Given a Kodak No.0 Box Brownie camera at the age of 11, Cotton with the help of her father made the home laundry into a darkroom "with the enlarger plugged into the ironing light". Here Cotton processed film and printed her first black and white images. While on holidays with her family at Newport Beach in 1924, Cotton met Max Dupain and they became friends, sharing a passion for photography. The photograph "She-oaks" (1928) was taken at Bungan Beach headland in this period.

Cotton attended the Methodist Ladies' College, Burwood in Sydney from 1921 to 1929, gained a scholarship and went on to complete a B.A. at the University of Sydney in 1933, majoring in English and Mathematics; she also studied music and was an accomplished pianist with a particular fondness for Chopin's Nocturnes.

Photography
Cotton joined The Sydney Camera Circle and the Photographic Society of New South Wales, gaining instruction and encouragement from important photographers such as Harold Cazneaux.

She exhibited her first photograph, "Dusk", at the New South Wales Photographic Society's Interstate Exhibition of 1932. Her contemporaries included Damien Parer, Geoff Powell, the model Jean Lorraine and photographer Olga Sharpe, who frequented the studio.

In Australia during the 1930s clients assumed a man would be the photographer.
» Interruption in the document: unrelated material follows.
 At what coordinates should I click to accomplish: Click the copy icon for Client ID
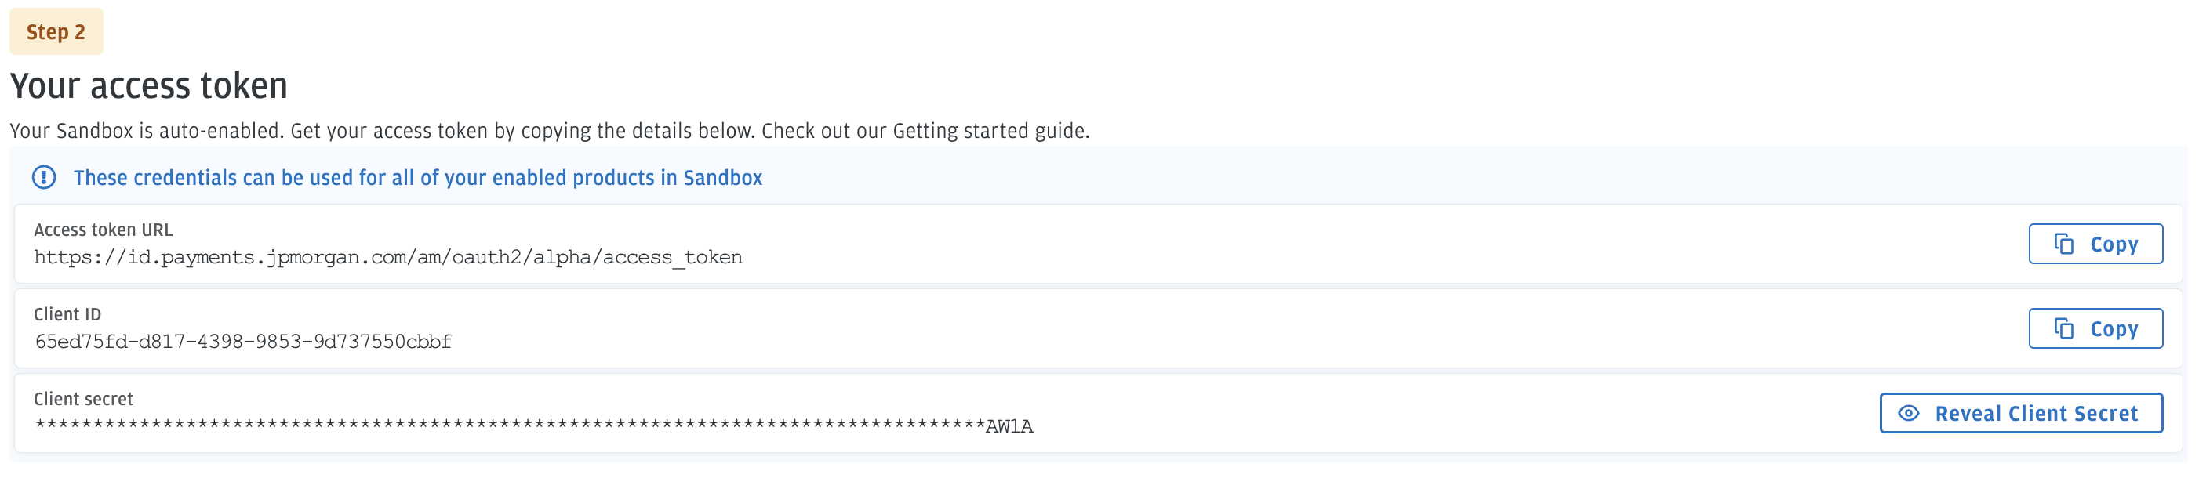coord(2063,329)
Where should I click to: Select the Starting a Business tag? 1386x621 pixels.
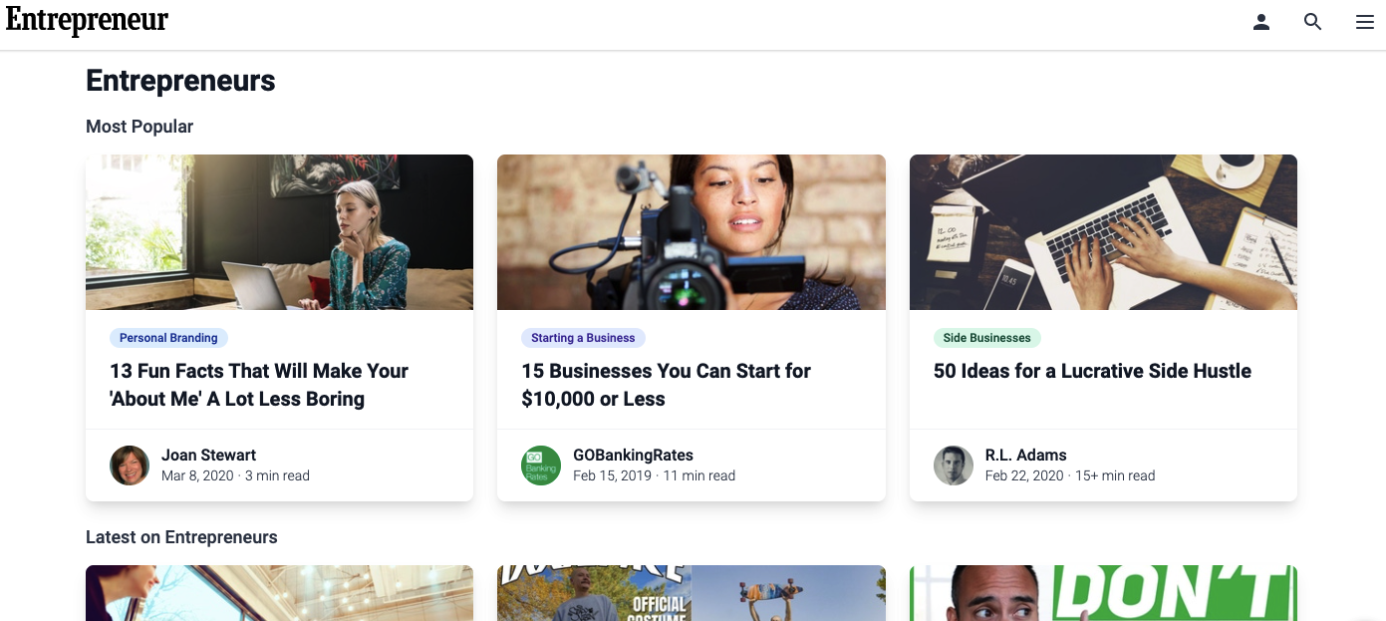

Cotton wryly referred to herself as "the assistant". However whenever possible Cotton photographed visiting celebrities or interesting objects in the studio, even capturing Dupain working in her piece, "Fashion shot, Cronulla Sandhills, circa 1937" and made portraits of him. The publisher Sydney Ure Smith gave her many commissions, and regarded her as one of the best photographers of the 1930s and 1940s.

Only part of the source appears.